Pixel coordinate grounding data
↓
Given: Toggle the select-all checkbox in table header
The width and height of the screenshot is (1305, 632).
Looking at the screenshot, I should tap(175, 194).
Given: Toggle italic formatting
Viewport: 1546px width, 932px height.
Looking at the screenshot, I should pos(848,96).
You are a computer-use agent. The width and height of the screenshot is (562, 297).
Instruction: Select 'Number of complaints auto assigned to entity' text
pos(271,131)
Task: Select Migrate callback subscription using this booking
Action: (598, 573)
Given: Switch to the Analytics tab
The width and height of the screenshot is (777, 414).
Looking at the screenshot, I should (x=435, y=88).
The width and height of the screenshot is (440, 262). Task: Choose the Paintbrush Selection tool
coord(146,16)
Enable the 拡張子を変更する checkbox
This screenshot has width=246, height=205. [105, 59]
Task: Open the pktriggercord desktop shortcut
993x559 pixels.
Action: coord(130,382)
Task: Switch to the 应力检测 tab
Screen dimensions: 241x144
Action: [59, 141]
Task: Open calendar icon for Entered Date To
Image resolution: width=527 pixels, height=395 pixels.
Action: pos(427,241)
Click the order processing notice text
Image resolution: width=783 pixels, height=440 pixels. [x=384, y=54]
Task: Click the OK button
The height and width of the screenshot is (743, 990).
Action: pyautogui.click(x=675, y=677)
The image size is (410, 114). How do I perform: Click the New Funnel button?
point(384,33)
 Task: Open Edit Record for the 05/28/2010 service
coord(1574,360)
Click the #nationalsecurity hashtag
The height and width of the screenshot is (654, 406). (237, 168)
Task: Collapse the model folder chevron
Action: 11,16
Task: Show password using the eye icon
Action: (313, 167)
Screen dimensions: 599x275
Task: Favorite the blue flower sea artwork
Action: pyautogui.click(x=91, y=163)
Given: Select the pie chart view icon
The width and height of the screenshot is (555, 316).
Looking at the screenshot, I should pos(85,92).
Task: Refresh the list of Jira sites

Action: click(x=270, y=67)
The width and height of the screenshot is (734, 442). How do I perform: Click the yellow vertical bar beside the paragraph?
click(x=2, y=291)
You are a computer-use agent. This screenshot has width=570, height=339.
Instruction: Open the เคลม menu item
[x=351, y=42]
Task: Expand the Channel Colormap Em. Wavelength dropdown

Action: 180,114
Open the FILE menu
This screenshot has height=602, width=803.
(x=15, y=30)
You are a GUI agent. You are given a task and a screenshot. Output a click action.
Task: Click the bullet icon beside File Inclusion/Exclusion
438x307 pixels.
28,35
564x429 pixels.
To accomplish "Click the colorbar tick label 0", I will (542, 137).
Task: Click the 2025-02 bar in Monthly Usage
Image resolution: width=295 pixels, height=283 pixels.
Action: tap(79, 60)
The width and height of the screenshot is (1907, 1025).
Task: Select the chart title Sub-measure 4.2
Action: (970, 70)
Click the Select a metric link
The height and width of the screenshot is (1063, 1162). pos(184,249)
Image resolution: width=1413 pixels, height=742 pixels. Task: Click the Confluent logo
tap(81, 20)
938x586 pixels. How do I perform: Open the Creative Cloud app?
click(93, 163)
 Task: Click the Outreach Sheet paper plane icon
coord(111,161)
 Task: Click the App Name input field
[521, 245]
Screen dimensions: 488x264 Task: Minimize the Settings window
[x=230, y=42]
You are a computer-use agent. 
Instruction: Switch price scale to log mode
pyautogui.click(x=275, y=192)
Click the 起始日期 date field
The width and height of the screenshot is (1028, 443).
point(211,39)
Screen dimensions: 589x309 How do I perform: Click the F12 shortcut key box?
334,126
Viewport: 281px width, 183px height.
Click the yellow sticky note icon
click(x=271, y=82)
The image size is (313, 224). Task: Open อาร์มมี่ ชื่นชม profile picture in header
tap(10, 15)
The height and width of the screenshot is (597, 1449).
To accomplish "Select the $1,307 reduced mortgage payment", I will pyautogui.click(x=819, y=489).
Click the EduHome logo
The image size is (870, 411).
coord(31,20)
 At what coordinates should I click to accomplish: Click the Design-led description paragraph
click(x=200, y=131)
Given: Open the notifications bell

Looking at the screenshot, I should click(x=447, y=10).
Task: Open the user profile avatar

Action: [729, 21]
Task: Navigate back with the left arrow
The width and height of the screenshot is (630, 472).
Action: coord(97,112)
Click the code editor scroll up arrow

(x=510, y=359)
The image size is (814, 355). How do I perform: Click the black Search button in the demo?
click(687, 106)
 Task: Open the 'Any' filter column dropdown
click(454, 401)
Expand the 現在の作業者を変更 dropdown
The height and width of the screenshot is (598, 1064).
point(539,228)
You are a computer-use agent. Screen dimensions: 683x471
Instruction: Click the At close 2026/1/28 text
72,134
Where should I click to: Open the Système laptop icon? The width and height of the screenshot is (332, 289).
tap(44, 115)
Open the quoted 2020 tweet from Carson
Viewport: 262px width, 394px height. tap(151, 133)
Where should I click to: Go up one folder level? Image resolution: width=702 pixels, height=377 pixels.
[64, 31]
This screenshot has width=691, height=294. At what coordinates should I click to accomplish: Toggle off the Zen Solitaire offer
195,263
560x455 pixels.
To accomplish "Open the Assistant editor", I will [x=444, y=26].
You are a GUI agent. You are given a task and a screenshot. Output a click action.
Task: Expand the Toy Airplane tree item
↑
TASK PROMPT
The first line of the records begins the span, and the line containing "Given: Switch to the Analytics tab" ends it. Reproduce that span exactly, both ends included.

SOLUTION FOR THIS TASK
Given: Toggle the select-all checkbox in table header
The width and height of the screenshot is (1305, 632).
Looking at the screenshot, I should tap(175, 194).
Given: Toggle italic formatting
Viewport: 1546px width, 932px height.
Looking at the screenshot, I should pos(848,96).
You are a computer-use agent. The width and height of the screenshot is (562, 297).
Instruction: Select 'Number of complaints auto assigned to entity' text
pos(271,131)
Task: Select Migrate callback subscription using this booking
Action: (598, 573)
Given: Switch to the Analytics tab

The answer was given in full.